Le ragioni della frattura sono state ampiamente superate su tutti i versanti e contro l’ipotesi del riavvicinamento non vale l’argomento sulle presunte diversità politiche e culturali che ancora sussistono. Già ora all’interno di PRC e PdCI sono presenti orientamenti diversi e ciò non è di certo un ostacolo, inoltre vale la pena ricordare che veniamo tutti dalla stessa scommessa: la rifondazione di una teoria e una prassi comunista in Italia come risposta alla svolta della Bolognina.
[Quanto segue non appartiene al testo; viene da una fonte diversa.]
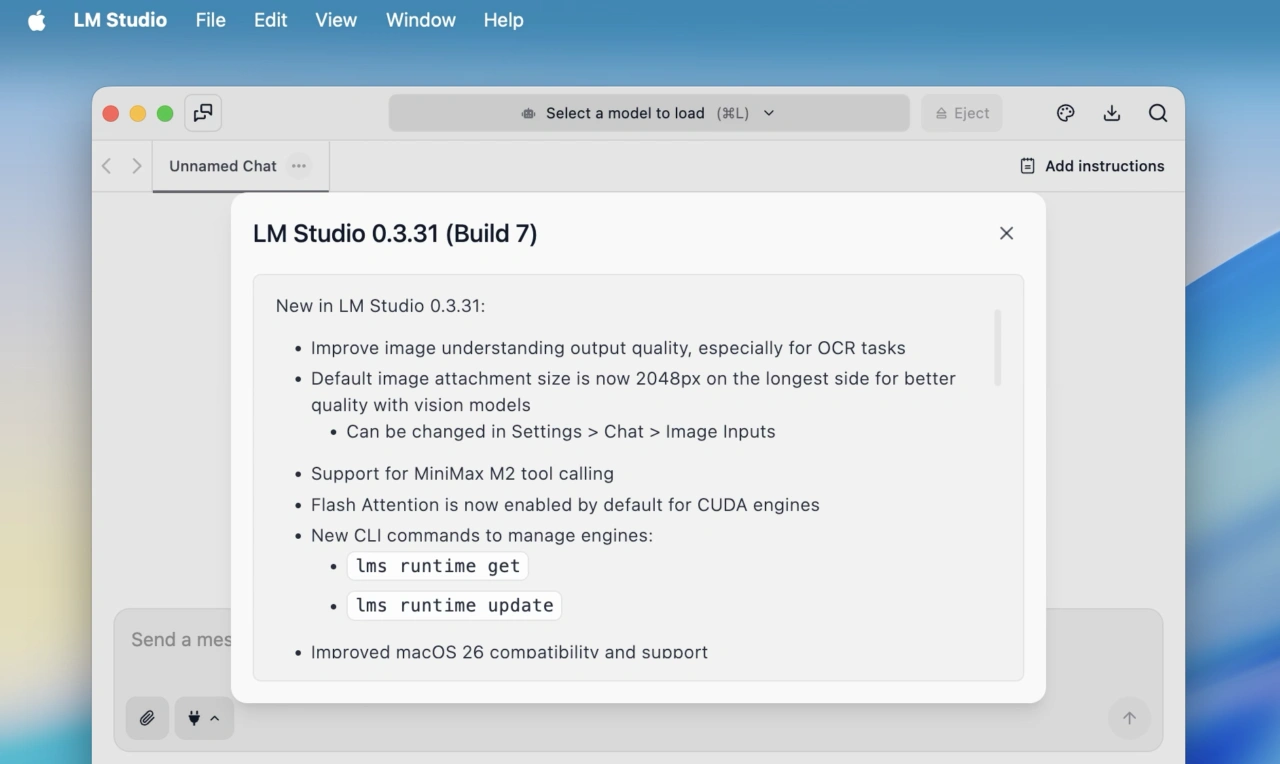The image size is (1280, 764).
Task: Expand the plug icon's upward chevron menu
Action: pyautogui.click(x=213, y=718)
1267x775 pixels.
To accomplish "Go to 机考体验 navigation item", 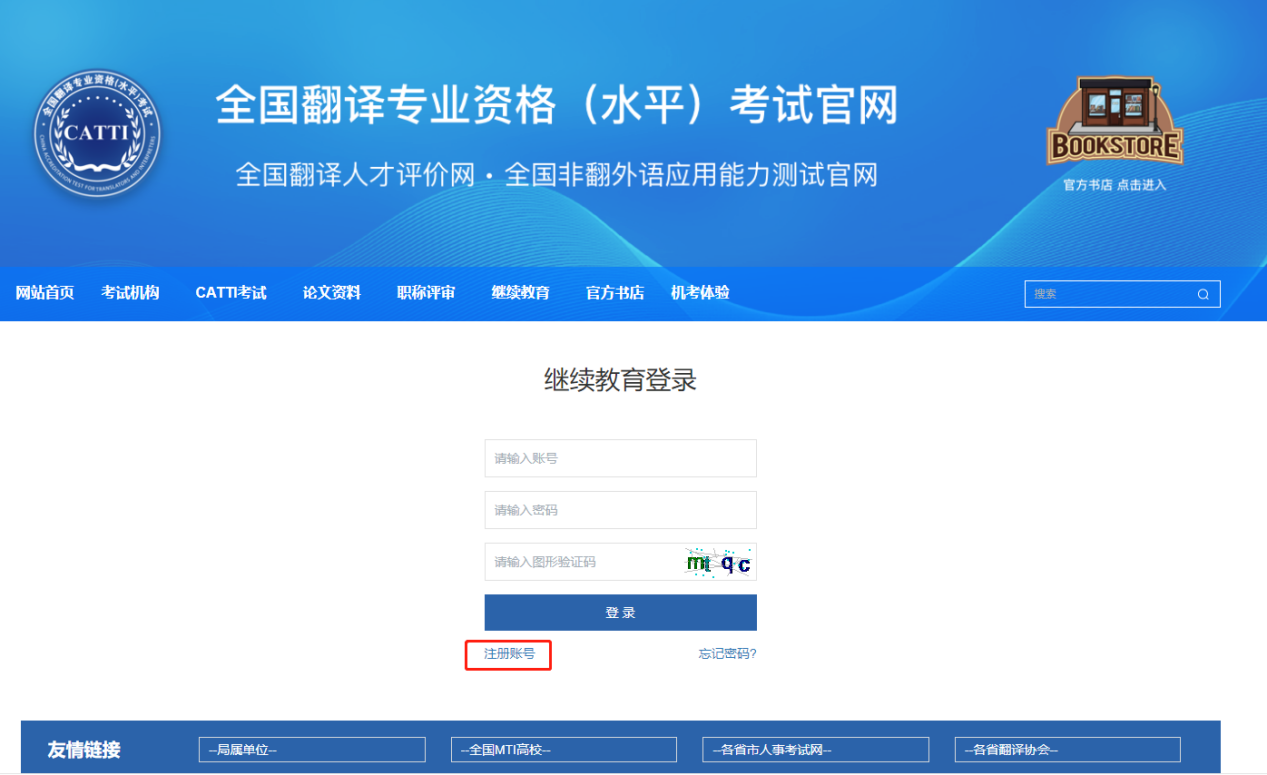I will point(700,293).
È chiaro, pensare di fare una semplice fusione di gruppi dirigenti sarebbe un errore destinato a non produrre nulla di buono, la riunificazione deve partire dalla presentazione di liste unitarie per le europee per poi divenire processo organico di integrazione e riconoscimento reciproco, attraverso la diffusione orizzontale e collegiale degli strumenti di elaborazione e direzione politica.
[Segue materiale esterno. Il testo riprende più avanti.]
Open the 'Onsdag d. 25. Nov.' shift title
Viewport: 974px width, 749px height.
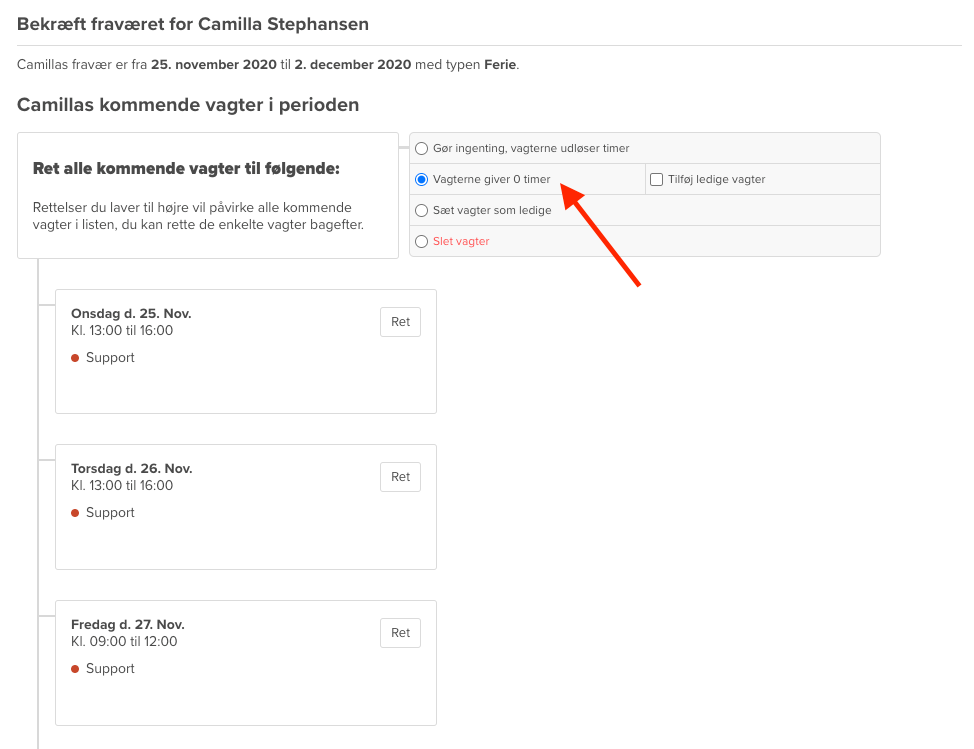pos(131,314)
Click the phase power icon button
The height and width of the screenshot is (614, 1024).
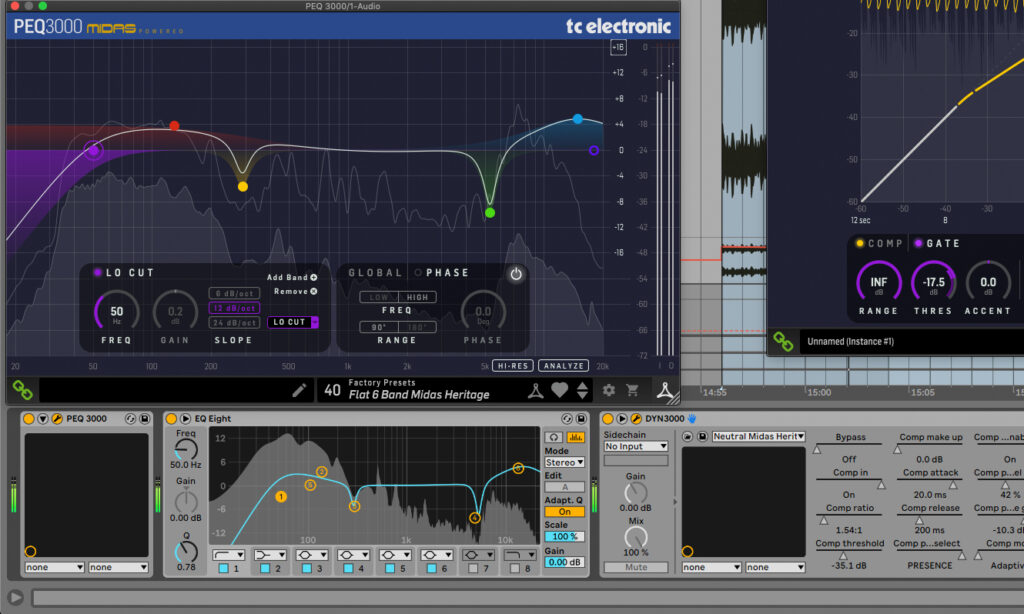(x=516, y=273)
Il percorso di riunificazione deve essere necessariamente processuale ma non indefinito nel tempo, la difficile situazione interna ed internazionale non ce lo consentirebbe. La storia ci insegna che le recessioni hanno sempre dato luogo non solo al netto peggioramento delle condizioni di vita e lavoro delle masse popolari, ma a fasi tragiche di imbarbarimento delle relazioni sociali, di involuzione politica e culturale. Ci troviamo nel pieno di una fase di «crisi organica del capitalismo», ed è esattamente in simili contesti che hanno, in genere, luogo i peggiori processi di “modernizzazione” dei rapporti economici e sociali, attuati sempre attraverso la passivizzazione coatta delle grandi masse popolari, ciò che Gramsci definiva «rivoluzioni passive».

A fronte di una situazione tanto complessa il cannibalismo del PD, che ha speso tutte le sue energie per mettere fuori causa la sinistra di classe, anziché impegnarsi in un’opposizione reale alla destra, si è ritorto contro chi l’ha praticato. L’illusione del PD – un “moderno” partito interclassista, che avrebbe dovuto congiungere gli interessi del capitale e del lavoro – si è schiantata sugli scogli di una realtà ben più complessa dei sogni veltroniani. Il PD si è rivelato, in tutta la sua fragilità, un immenso comitato elettorale strutturato per camarille, un agglomerato composto da consorterie condensate attorno a singole personalità che controllano partito, istituzioni e collegi senza alcun disegno complessivo. Già a fine Ottocento la dissoluzione del liberalismo italiano portò al tentativo di assemblaggio dei due raggruppamenti tradizionali della Destra storica e della Sinistra liberale per formare un unico «blocco costituzionale» presentato come baluardo contro le due ali estreme della reazione e della rivoluzione. Oggi come allora più che di “trasformazione del sistema politico” si deve parlare molto più prosaicamente di «trasformismo» e il divampare in tutta la sua virulenza della questione morale ne è una conferma. L’attuale inservibilità politica del PD dimostra ulteriormente quanto fosse avventata l’idea della “costituente della sinistra”, che puntava tutte le chanche di un rilancio della sinistra sul rapporto organico con il partito di Veltroni. Ricomporre la diaspora non significa e non deve significare però chiudersi in un recinto identitario, ma al contrario fare un investimento per l’unità della sinistra, mantenendo anche un interlocuzione dialettica, non subalterna, con le altre forze democratiche. Il PRC è nato sulla base del binomio autonomia e unità, quella deve tornare ad essere la nostra bussola di orientamento per rifuggire ogni tentazione di settarismo minoritario e insieme di opportunismo. Oggi più che mai si sente il bisogno di un partito comunista capace di porre, attraverso il conflitto, al centro dell’agenda politica le questioni del lavoro, di plasmarsi organicamente sulle esigenze delle masse popolari, da qui possiamo ripartire.